#### [AIM OF THE TASK]
Could you output, exactly and with nothing else, every line from the one that contains "Wiadomości (95, 63)" through the last line of the listing below?

#### [DATA SHOWN]
- - - - - - -
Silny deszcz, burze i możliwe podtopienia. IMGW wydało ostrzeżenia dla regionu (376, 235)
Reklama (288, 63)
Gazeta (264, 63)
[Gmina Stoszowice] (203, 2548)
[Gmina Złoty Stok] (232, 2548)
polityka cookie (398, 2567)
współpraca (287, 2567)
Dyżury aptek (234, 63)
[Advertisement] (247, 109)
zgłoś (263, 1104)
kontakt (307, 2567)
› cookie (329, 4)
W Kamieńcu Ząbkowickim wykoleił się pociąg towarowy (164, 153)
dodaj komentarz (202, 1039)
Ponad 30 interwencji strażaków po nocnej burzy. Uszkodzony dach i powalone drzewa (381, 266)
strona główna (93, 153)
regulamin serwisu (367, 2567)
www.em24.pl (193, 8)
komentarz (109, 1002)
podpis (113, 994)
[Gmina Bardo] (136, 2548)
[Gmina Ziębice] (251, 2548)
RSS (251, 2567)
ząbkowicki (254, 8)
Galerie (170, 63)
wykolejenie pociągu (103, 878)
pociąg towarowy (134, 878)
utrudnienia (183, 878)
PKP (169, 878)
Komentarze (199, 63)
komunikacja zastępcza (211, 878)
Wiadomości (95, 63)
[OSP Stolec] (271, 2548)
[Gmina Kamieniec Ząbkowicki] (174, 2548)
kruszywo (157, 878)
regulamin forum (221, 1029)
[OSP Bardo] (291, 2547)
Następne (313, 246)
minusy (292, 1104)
- - - - - - -
#### [FINAL ANSWER]
Wiadomości (95, 63)
[OSP Stolec] (271, 2548)
[Gmina Kamieniec Ząbkowicki] (174, 2548)
kruszywo (157, 878)
regulamin forum (221, 1029)
[OSP Bardo] (291, 2547)
Następne (313, 246)
minusy (292, 1104)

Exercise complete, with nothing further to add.